_GOAL_. Write out the data word for word, starting with the line that contains "Expand the green Code dropdown button" and going on through the line that contains "coord(279,260)". Leave the pictures out.

_GIVEN RECORDS_.
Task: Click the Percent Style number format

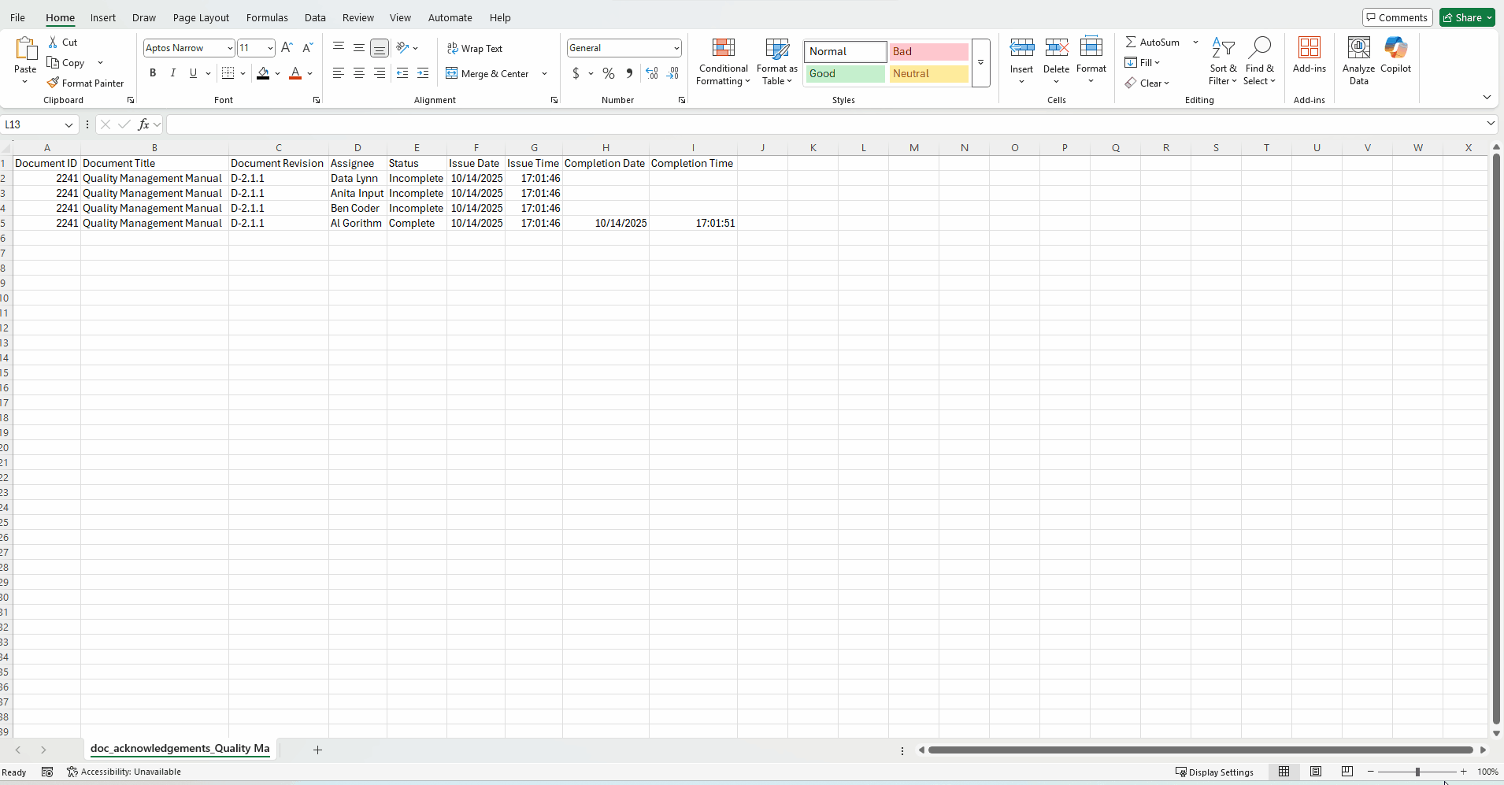Action: tap(608, 73)
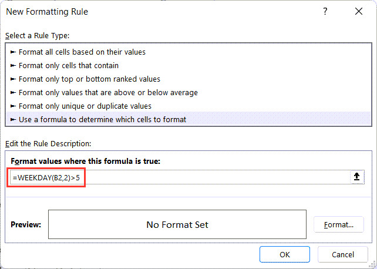
Task: Click the Help question mark icon
Action: click(x=326, y=12)
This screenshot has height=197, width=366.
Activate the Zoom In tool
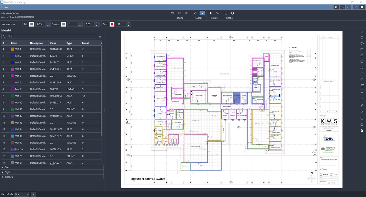pyautogui.click(x=173, y=13)
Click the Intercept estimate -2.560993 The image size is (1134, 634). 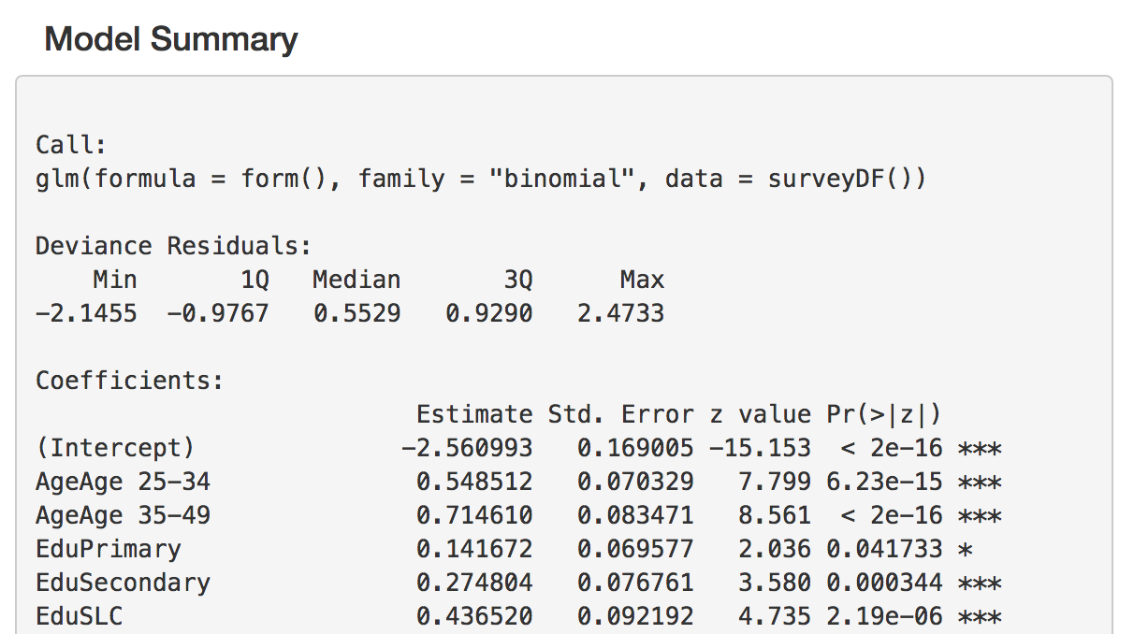[x=466, y=448]
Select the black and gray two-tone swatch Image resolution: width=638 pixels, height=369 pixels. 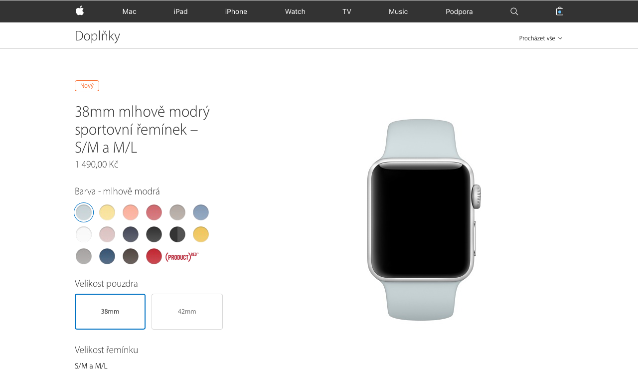tap(177, 234)
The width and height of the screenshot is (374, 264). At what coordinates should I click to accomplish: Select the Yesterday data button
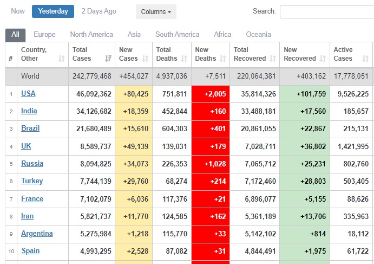(x=53, y=11)
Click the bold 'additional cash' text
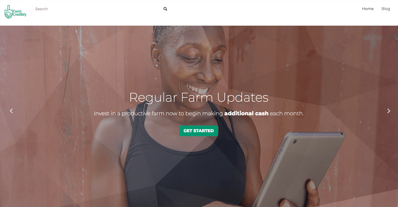398x207 pixels. (246, 113)
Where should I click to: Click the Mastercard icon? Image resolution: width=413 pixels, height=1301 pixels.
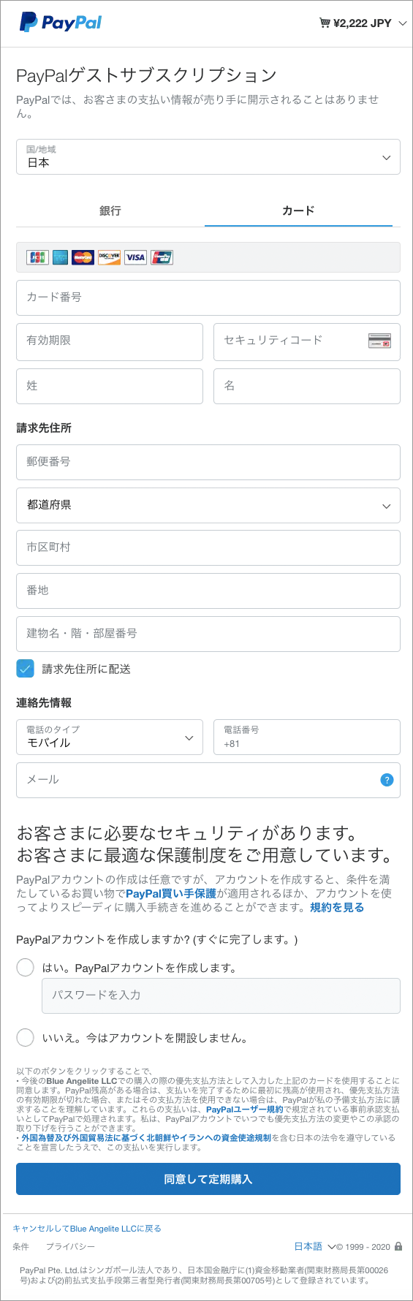[x=83, y=257]
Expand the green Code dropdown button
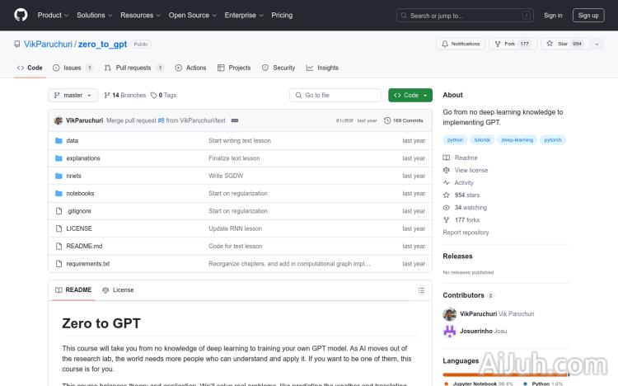Screen dimensions: 618x386 pyautogui.click(x=410, y=95)
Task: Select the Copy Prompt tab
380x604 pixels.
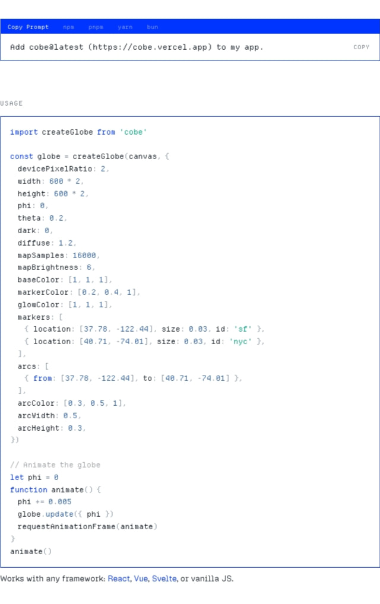Action: [x=28, y=27]
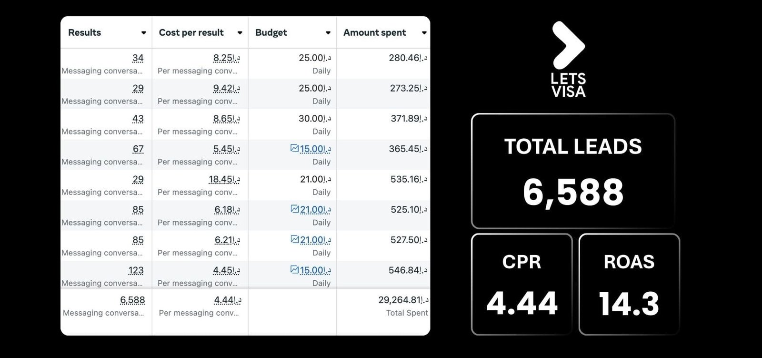
Task: Open the 34 results link
Action: point(138,58)
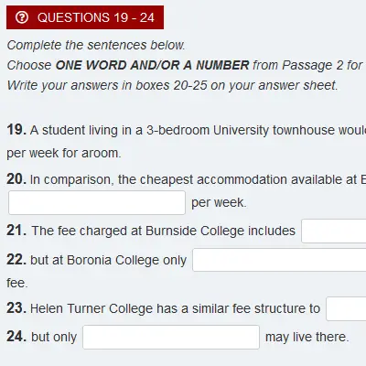Activate the input box after 'Boronia College only'
Screen dimensions: 366x366
coord(279,260)
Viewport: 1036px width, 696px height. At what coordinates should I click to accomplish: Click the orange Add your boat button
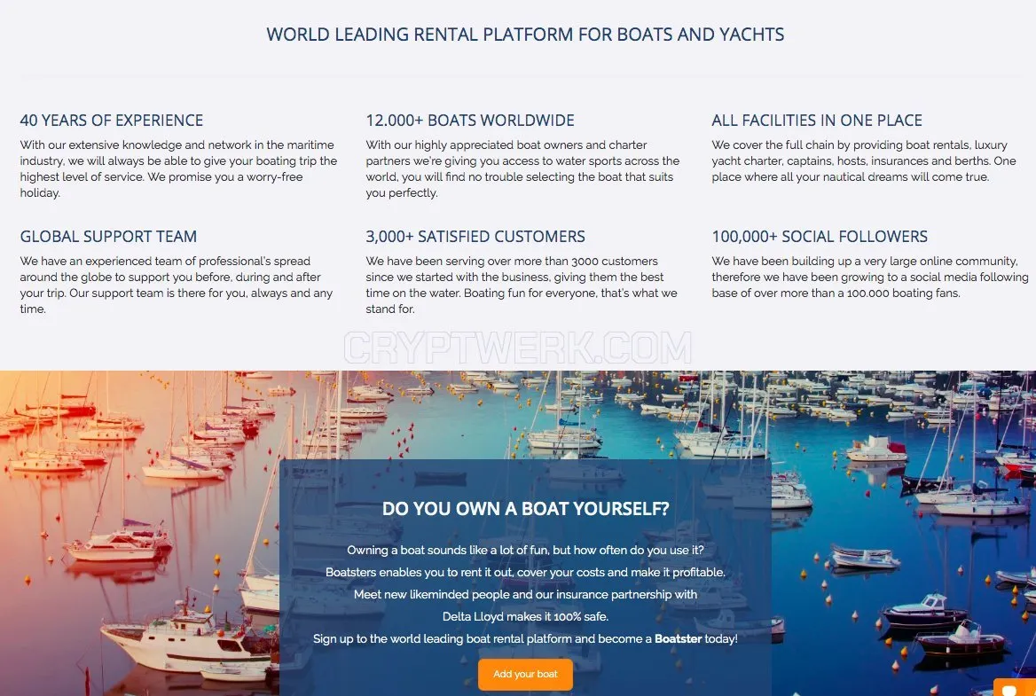pos(525,674)
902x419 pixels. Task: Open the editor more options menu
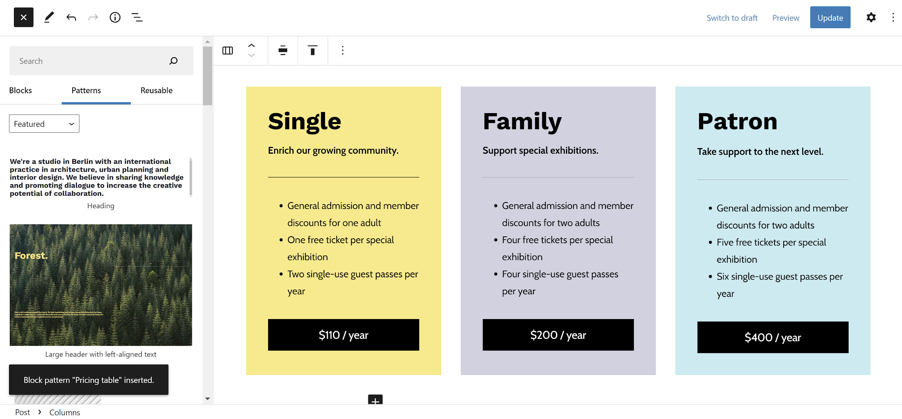[x=893, y=17]
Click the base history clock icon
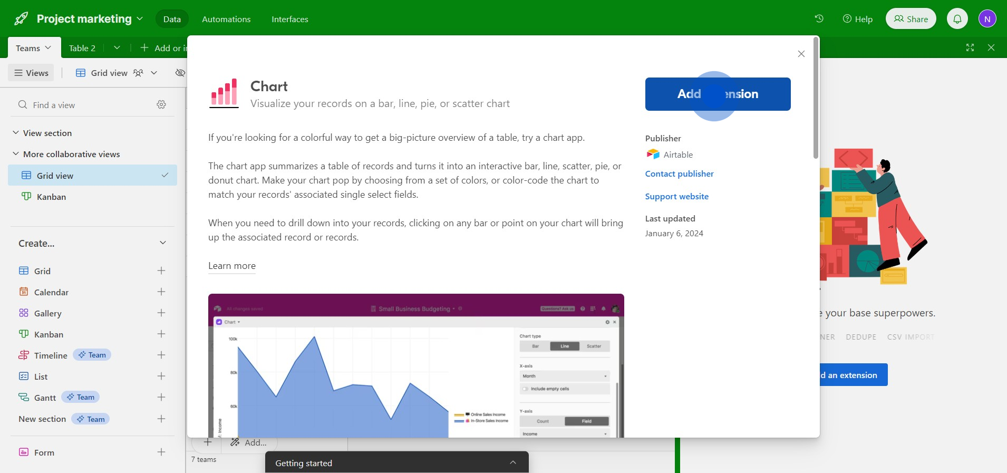Screen dimensions: 1007x473 819,18
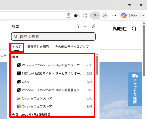Expand the チャット dropdown chevron
147x119 pixels.
coord(143,16)
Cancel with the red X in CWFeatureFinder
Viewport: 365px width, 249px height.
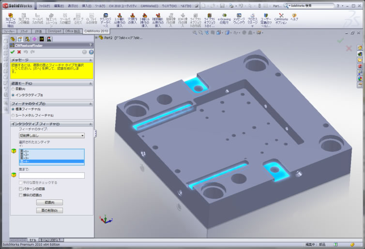[19, 52]
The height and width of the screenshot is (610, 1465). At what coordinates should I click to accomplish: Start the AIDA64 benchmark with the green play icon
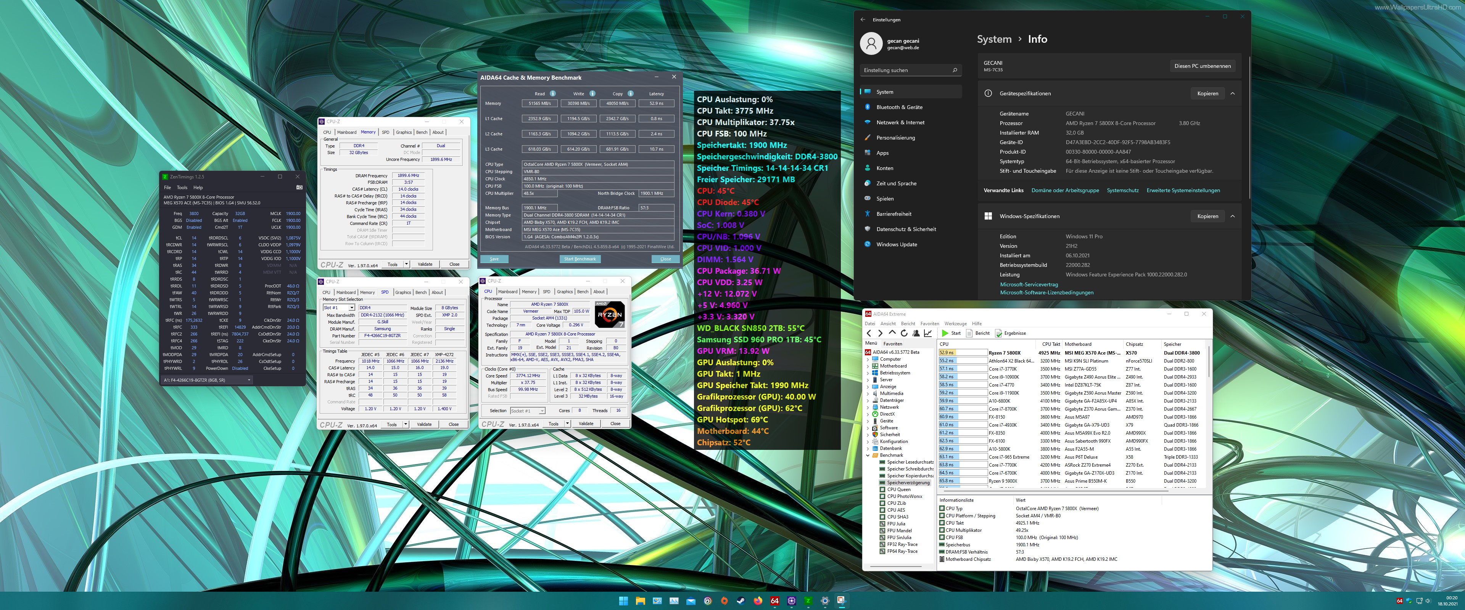[x=945, y=333]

_RIGHT ANSWER_.
Expand the green Code dropdown button
Screen dimensions: 618x386 pyautogui.click(x=410, y=95)
Task: Select the Copy Prompt tab
380x604 pixels.
Action: [x=28, y=27]
Task: Open the 34 results link
Action: point(138,58)
Activate the input box after 'Boronia College only'
Screen dimensions: 366x366
coord(279,260)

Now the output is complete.